BTp nel mirino della finanza internazionale e, una volta tanto, non per essere venduti, ma al contrario per rimpolpare i portafogli dei fondi d’investimento. Non passano inosservati i rendimenti sovrani italiani, ancora relativamente più alti di tutta l’Eurozona, insieme a quelli della Grecia. In questo articolo, cerchiamo di analizzare l’ottimo andamento che sta avendo in questi mesi il nuovo bond a 20 anni, il BTp 1 marzo 2041 e cedola 1,80% (ISIN: IT0005421703). E’ stato emesso solamente a settembre, cioè tre mesi fa, a un rendimento lordo di circa l’1,81%, in quanto il prezzo di collocamento allora fu poco sotto la pari, a 99,765 centesimi.
BTp marzo 2041: questo titolo può salire del 10% e offre cedola 1,80%
Ieri, lo stesso titolo a fine seduta si acquistava a 110,90 e rendeva solo l’1,13%. Questo significa che per inserirne 1.000 euro nominali in portafoglio si dovrebbero spenderne 1.109 contro i 997,65 dell’emissione. In un trimestre, il solo rialzo del prezzo ci avrebbe consentito di portare a casa un guadagno lordo dell’11,2%. A questo bisogna aggiungere la cedola maturata dal 15 settembre scorso, vale a dire per oltre la metà del semestre di riferimento, in scadenza l’1 marzo. Con la rivendita, infatti, avremmo diritto a percepire dall’acquirente il rateo attivo pari a quasi lo 0,50% rispetto allo 0,90% nominale. In totale, quindi, il guadagno lordo ammonterebbe all’11,66%.
A questo punto, però, dovremmo tenere conto dell’aliquota del 12,50% dell’imposta gravante sulle plusvalenze e sulle cedole. Al netto, il guadagno scenderebbe al 10,20%, restando pur sempre a doppia cifra e per un periodo di detenzione di appena tre mesi. Chi avesse acquistato questo titolo e lo detenesse ancora oggi in portafoglio con ogni probabilità si mostrerebbe da un lato tentato di rivenderlo per realizzare i guadagni altrimenti solo virtuali, dall’altro vorrebbe tenerlo confidando in ulteriori apprezzamenti del titolo e, perché no, per incassare semestralmente una cedola mica male.
Tra luci (BCE) e ombre (crisi di governo)
Dobbiamo premettere che il boom registrato dai titoli di stato italiani è in linea con l’andamento del mercato obbligazionario globale, a seguito delle misure di accomodamento monetario varate da tutte le principali banche centrali per contrastare la pandemia. Il crollo dei rendimenti italiani, quindi, non riflette un miglioramento dei fondamentali macro (anzi!), ma lo stesso dicasi all’estero. Anzi, il fatto che restino i più alti d’Europa implica l’assunzione di un rischio sovrano relativamente elevato, per quanto placato dalle azioni della BCE.
Ad ogni modo, non possiamo non notare che il ventennale spagnolo offra circa la metà del nostro rendimento, cioè meno dello 0,60%. Se nelle prossime settimane il BTp 2041 dovesse tendere a quei livelli, continuerebbe ad apprezzarsi ulteriormente. Nessuno ci garantisce che sia così, che gli spread con la Spagna si restringano o che, invece, tornino a divaricarsi per le possibili vicissitudini politiche di gennaio, quando esistono concrete probabilità che il governo Conte entri in crisi per via della verifica di maggioranza richiesta dai renziani di Italia Viva e dallo stesso PD.

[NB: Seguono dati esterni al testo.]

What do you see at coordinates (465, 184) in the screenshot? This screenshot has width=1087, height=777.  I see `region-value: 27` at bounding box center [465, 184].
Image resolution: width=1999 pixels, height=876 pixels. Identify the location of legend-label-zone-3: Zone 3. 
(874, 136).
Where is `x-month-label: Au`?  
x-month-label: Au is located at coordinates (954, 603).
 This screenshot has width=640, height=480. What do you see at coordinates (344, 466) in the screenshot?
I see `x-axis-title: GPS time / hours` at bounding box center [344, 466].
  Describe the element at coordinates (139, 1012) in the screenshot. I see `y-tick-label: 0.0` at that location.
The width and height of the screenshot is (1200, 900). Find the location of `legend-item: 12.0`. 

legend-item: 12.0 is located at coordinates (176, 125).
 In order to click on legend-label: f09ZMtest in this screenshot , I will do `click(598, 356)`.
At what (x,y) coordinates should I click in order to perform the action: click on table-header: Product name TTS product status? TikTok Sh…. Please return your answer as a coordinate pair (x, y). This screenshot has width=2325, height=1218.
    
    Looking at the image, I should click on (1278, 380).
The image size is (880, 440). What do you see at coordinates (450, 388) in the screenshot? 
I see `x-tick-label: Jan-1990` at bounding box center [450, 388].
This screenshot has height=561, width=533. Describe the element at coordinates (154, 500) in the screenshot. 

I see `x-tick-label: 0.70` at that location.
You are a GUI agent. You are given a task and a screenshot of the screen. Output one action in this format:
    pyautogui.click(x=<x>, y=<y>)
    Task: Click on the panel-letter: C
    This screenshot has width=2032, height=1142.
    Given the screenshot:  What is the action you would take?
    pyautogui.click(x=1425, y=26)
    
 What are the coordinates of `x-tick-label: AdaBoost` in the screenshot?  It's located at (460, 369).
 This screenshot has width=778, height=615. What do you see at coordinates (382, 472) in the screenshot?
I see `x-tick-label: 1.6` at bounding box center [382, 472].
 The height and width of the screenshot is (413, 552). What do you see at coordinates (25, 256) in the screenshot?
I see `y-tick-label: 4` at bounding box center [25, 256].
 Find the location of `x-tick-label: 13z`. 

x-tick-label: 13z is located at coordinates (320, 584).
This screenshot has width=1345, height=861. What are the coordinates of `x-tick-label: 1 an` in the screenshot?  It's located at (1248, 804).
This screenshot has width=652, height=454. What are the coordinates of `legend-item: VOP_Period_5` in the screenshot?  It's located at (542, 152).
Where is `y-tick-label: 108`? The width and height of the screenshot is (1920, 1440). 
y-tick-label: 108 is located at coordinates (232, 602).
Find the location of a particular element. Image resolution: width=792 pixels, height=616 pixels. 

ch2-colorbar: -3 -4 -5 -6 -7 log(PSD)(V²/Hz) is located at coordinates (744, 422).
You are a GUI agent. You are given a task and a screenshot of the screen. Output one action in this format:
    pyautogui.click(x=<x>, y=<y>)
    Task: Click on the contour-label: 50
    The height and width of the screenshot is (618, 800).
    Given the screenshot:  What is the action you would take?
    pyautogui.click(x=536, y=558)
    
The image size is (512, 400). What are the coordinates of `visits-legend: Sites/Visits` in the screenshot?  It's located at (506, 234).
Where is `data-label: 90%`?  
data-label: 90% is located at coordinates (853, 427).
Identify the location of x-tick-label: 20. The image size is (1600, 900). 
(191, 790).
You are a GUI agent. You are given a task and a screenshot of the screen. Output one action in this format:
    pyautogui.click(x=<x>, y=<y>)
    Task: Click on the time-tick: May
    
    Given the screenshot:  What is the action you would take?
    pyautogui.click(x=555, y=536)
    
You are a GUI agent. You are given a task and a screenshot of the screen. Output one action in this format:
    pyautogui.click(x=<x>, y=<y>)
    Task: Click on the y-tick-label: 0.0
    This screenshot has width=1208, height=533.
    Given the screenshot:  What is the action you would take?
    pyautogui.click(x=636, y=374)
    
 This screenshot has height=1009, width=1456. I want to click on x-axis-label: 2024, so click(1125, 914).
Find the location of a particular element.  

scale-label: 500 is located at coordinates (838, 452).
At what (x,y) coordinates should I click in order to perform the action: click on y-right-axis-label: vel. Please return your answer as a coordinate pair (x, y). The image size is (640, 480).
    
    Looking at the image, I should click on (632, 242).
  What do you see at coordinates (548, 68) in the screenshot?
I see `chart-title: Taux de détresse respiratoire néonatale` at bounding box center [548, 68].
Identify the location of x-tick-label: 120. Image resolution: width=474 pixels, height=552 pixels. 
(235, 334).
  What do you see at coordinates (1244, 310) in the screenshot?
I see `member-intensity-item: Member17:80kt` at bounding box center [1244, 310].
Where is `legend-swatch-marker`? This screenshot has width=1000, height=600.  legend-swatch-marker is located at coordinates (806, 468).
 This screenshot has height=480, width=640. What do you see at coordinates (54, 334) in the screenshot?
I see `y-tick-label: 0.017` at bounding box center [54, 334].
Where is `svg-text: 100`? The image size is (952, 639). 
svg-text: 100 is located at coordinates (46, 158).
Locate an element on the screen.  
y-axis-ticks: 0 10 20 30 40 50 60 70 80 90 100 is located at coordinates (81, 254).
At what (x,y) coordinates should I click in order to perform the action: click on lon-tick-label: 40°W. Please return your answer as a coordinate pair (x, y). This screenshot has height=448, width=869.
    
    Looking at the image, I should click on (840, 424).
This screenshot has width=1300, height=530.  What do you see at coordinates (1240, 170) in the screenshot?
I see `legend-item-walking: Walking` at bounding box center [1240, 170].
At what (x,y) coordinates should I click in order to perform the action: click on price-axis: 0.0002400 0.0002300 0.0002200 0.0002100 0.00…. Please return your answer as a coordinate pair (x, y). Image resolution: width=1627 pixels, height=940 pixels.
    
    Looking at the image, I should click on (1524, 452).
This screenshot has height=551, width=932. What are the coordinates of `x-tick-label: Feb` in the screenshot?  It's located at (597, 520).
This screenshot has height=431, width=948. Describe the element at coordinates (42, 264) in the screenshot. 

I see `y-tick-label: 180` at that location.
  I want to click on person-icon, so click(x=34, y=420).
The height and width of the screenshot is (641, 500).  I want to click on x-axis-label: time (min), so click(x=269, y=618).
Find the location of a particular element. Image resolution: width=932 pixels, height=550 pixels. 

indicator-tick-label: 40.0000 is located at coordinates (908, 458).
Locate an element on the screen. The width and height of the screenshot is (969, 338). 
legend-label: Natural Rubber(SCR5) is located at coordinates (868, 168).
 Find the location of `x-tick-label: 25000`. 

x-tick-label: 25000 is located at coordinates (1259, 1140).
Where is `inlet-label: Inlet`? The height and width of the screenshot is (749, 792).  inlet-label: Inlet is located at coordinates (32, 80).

Dopo tutto, il rendimento del bond è sceso di oltre due terzi di punto percentuale in così breve tempo. Nessuno avrebbe potuto immaginare un passo simile. Adesso, il prossimo test per questa scadenza è la discesa sotto l’1%, mentre per i decennali spagnoli e portoghesi i rendimenti negativi sono diventati ormai realtà. Tensioni politiche permettendo.